So my advice... Get into individual counselling before you do anything else. And knock off the "sensual massages" 

C


----------



## Alpha (Feb 18, 2013)

Coffee Amore said:


> What are these "sensual massages"? Does it involve an orgasm for you?


What, you've never had a sensual massage before?


----------



## Coffee Amore (Dec 15, 2011)

Alpha said:


> What, you've never had a sensual massage before?


I have. Just wanted to make sure if he was referring to "happy endings" or not...


----------



## sinnister (Dec 5, 2010)

There's no point of a sensual massage without a happy ending. In theory I think they are a total waste since I have hands and can do the same thing....

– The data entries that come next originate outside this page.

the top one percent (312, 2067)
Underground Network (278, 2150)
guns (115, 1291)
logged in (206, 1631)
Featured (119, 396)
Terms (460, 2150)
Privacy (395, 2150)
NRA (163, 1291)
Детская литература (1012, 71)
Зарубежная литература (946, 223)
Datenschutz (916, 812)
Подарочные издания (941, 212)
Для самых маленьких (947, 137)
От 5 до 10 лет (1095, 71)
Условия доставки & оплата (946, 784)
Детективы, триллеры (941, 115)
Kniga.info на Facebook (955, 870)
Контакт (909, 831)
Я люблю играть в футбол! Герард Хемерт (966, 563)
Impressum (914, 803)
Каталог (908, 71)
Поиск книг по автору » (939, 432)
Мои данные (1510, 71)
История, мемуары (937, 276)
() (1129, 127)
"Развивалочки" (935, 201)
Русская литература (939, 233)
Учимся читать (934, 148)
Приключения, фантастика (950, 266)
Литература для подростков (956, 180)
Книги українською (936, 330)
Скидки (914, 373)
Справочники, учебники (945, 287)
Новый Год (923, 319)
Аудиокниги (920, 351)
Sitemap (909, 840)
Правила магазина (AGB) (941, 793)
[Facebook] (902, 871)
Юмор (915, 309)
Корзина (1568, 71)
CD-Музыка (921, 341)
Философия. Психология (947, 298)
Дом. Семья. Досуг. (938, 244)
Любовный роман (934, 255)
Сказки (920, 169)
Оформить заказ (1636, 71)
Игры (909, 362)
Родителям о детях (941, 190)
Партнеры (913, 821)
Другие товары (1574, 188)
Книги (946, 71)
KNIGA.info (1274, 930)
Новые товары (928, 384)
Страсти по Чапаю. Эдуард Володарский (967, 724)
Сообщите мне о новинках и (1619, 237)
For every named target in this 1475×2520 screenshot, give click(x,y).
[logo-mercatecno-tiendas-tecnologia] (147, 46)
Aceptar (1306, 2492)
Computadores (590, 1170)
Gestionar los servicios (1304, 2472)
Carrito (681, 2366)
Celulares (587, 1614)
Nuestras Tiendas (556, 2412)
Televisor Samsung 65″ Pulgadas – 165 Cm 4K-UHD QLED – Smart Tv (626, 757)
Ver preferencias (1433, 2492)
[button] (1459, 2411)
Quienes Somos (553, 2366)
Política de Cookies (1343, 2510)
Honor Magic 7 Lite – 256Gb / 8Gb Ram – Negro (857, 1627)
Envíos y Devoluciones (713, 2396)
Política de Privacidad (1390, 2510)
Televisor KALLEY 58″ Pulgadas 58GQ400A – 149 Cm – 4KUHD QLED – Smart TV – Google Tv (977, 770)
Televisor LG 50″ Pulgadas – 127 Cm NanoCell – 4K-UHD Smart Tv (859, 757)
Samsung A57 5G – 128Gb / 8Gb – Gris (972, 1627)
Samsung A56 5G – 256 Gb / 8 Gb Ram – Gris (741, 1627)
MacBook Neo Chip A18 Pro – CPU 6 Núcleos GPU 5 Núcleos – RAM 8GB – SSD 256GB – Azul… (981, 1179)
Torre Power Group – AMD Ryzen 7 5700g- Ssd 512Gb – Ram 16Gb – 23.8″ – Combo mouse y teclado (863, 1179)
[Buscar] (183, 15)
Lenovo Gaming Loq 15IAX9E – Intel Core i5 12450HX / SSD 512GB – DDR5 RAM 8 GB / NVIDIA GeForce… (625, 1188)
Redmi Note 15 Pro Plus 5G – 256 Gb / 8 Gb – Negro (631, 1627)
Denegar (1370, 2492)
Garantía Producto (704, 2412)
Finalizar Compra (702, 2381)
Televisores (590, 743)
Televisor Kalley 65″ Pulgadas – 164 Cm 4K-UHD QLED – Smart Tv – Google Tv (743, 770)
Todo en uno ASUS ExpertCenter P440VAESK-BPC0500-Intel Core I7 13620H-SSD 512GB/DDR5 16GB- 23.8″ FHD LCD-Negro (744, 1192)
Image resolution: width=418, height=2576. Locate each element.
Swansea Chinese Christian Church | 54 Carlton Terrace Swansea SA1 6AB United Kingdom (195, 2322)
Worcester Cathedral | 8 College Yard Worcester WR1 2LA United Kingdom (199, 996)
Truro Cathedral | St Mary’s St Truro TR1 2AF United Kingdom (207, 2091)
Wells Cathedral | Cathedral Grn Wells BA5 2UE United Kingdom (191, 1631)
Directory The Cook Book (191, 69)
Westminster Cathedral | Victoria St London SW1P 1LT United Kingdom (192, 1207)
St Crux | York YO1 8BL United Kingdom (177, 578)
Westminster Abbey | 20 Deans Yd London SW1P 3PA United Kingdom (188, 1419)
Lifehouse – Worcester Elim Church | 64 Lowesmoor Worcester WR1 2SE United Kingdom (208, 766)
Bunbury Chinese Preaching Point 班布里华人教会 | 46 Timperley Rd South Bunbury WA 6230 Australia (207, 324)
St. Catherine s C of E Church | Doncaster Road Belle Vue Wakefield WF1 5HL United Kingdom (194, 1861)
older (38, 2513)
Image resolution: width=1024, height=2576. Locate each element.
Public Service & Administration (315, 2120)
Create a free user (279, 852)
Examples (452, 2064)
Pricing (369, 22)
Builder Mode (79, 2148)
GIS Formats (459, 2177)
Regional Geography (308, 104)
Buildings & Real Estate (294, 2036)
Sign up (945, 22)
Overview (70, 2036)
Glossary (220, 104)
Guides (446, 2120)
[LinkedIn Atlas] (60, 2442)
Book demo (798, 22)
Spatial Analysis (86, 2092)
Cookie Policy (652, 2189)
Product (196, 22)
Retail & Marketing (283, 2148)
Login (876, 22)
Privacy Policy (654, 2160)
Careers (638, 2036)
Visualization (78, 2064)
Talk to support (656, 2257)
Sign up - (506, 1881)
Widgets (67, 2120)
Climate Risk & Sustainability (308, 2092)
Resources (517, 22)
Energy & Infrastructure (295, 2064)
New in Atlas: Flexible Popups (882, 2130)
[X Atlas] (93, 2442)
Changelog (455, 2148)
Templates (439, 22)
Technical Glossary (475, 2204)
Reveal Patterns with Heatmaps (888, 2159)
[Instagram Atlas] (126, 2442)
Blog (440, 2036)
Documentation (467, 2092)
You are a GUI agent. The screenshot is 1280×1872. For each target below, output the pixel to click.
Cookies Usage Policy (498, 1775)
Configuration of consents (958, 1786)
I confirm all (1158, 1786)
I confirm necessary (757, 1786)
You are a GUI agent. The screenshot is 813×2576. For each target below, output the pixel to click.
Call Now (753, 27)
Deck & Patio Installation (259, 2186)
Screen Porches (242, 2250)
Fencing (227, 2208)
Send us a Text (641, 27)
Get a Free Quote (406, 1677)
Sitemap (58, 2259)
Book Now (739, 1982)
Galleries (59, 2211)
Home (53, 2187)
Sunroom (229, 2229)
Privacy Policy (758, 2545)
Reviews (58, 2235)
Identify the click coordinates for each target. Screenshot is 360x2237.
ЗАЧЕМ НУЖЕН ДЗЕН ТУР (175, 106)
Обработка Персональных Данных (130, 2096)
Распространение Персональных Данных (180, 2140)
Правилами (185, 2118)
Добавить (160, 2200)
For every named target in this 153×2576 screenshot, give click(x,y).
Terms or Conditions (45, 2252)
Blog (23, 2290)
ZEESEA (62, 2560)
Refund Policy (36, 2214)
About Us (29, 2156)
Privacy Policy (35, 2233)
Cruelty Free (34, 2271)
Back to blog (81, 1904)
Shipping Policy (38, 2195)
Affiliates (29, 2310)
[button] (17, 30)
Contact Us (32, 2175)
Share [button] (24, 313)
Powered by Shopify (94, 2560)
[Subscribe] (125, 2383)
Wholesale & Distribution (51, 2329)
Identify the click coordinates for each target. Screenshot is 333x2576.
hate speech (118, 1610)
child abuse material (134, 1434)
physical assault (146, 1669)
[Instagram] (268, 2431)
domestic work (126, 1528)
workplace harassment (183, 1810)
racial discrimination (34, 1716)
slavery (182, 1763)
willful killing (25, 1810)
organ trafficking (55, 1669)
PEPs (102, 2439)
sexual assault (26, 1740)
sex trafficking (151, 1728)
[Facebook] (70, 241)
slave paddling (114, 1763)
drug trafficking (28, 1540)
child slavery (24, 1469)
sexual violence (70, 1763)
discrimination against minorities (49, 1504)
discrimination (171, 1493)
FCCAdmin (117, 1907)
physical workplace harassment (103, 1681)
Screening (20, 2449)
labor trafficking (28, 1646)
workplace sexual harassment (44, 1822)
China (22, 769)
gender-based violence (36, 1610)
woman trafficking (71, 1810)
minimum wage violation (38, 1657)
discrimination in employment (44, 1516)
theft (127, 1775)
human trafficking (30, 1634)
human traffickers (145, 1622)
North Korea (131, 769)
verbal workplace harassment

OP - to your question I will just say this. If your wife has never given you the kinky sex that you desire and she's been given ample direction by you of how you like it, then be prepared to face the fact that you will never get what you need out of her.

People are asking about porn but I don't think it matters at this point. You want what you want and if you aren't ever going to get it you have a choice to make. People rarely EVER change their kinks. It's wiring. And if your spouse is vanilla you will never get it from them. So choose if you can live that way forever or not.


----------



## Coffee Amore (Dec 15, 2011)

If he's getting happy endings from the massage then wouldn't that be a PA?


----------



## Quant (Jul 15, 2013)

Maybe its just me and my wife,but my wife said if she no longer could give me sex she would rather I see hookers then divorce her.I guess Ukrainians and Russians are a little different when it comes to these things.


----------



## tilting (Jul 19, 2013)

I do not think that i act or feel entitled.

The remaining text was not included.